Now, I’m sure my baby would have turned anyway, but I found listening to the hypnosis track and being more conscious about my posture, as well as trying crazy exercises (being upside down on the ironing board whilst watching an episode of Parks and Recreation is something I’ll never forget about this pregnancy) a positive and proactive thing to do.

Interestingly though, if I hadn’t had to have extra scans I don’t think I would have had any anxiety about my baby boy’s position. And I see this with lots of my clients. They have to have a growth scan or an extra scan around 31 weeks and are told baby is breech, which they probably wouldn’t have known  without the scan. Then they can be made to feel like they’re on the clock and this produces extra worry or pressure.
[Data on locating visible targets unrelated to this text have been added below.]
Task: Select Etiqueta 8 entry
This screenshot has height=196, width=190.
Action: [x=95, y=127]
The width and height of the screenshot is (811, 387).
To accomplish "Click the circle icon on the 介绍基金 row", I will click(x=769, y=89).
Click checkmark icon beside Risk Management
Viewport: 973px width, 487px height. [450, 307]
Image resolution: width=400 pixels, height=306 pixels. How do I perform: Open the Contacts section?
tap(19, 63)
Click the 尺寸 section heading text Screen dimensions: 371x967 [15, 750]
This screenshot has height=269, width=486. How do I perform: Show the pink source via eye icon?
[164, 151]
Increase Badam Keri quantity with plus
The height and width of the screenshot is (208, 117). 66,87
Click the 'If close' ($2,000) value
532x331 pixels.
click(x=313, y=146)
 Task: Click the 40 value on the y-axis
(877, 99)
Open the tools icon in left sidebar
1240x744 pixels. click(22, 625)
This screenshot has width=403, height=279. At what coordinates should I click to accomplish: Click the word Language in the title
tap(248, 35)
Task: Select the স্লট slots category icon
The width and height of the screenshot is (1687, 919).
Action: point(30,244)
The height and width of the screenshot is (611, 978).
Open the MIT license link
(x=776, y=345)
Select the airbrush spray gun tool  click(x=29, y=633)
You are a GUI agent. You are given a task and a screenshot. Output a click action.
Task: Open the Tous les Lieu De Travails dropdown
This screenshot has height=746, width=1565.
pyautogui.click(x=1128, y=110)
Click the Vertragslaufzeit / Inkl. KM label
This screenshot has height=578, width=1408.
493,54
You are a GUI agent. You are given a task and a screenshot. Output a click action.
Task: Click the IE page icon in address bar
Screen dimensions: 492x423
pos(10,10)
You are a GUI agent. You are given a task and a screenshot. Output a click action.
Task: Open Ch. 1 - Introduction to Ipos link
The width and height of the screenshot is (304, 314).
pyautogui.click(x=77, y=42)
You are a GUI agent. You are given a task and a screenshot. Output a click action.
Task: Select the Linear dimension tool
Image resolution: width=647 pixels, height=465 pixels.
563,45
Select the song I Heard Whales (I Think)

However, as my midwife says: ‘Generally I’m not concerned about Breech babies until around 34 weeks and for second or subsequent babies it would be even later – maybe 36 weeks’. But, although natural breech births are getting less common, you still have options if your baby remains breech – perhaps hiring an independent midwife or travelling to a hospital further afield if needs be. It’s always worth checking hospital policies online. If my baby had stayed breech I would have headed to the John Radcliffe hospital in Oxford where breech deliveries are more common.

So, the points that have stayed with me will sound familiar to all those who’ve been to a Wise Hippo class – trust in your baby and body, watch your posture, relax and wait patiently, and empower yourself by doing your research and finding out all your options.